The potentials of body-shaping

and the effect of psychic factors

Alexandra Béres

I. Reasons for choosing this topic

I have been specifically interested in body-shaping for eight years now. Being a contestant myself, in the first four years I had the opportunity to experience the process on my own body. That was the time when, in paralel with going to contests, I started training both child and adult fitness contestants, and began to watch over their body-shaping. However, in the past four years, I consider it my most important task to ”fight” for everyday people’s health, wellness and self-confidence.

My experience shows that besides the specific fitness workout-program and diet, there is an other important factor that affects the changes in the shape of our body, and that is the change in the psyche, and its effects on body-image.

During the times I was preparing for different contests, I had to realize that with strong will and determination I was able to affect the time spent on reching my ideal contest-weight. In other words, I was able to reach my ideal weight by the day of the contest regardless of the amount of time spent preparing (six weeks to two or three months). This conclusion was later reassured by two of my strongly focused students.

This experience made me more concious of what was happening, and I started to look closely at the matter from other aspects as well. I noticed, for instance, that during the fat-burner classes for the wider public, my students’ well-being was interestingly and intensively affected by the diet at a very early stage. Their body-images positively changed after the first week, however there couldn’t have occur any noticeable change from the aspect of actual fat-burning.

Starting this survey I was motivated by my curiousity about finding a realistic base to this experience, since discovering and describing such a factor would affect the process of solving the weight-problems of many people.

According to the above mentioned, the hypothesis is the following:

II. Hypothesis

- body-shaping and a healthy diet together change body-image and body-scheme, and they positively affect the acceptance of one’s body

- as an outcome of workout and diet on body-perception, impending and stimulating psychic processes are created, which affect the compound process of body-shaping.

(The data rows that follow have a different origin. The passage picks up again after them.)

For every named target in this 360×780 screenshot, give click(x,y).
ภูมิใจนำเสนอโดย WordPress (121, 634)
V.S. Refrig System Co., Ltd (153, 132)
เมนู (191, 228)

- the self-perception on different measurements of the body changes shortly after the first week of the program: SPA-level changes positively while there is no significant change in actual antropometric measures.

The survey aims to reveal those psychic factors that strongly affect the process of fat-burning.

Studies about women and their body-image have shown the same results for years: even those women who are considered ’fit’ practice too much criticism toward themselves and are not satisfied with their bodies. (Vogel,1998) Growing interest in fitness during the 80s resulted in a need for new places where women can spend their freetime building their bodies and still have a good time. Despite the success of the ’movement’, many scientists of the 90s blamed fitness (developing into a whole new branch of sports) of being the cradle where modern stereotypes of womanliness and beauty were born. Those surveys, however, that study body-image in relation with fitness as a movement-system and social environment on its own right, paying proper attention to the role of the trainer, are still a missing part of the topic’s literature.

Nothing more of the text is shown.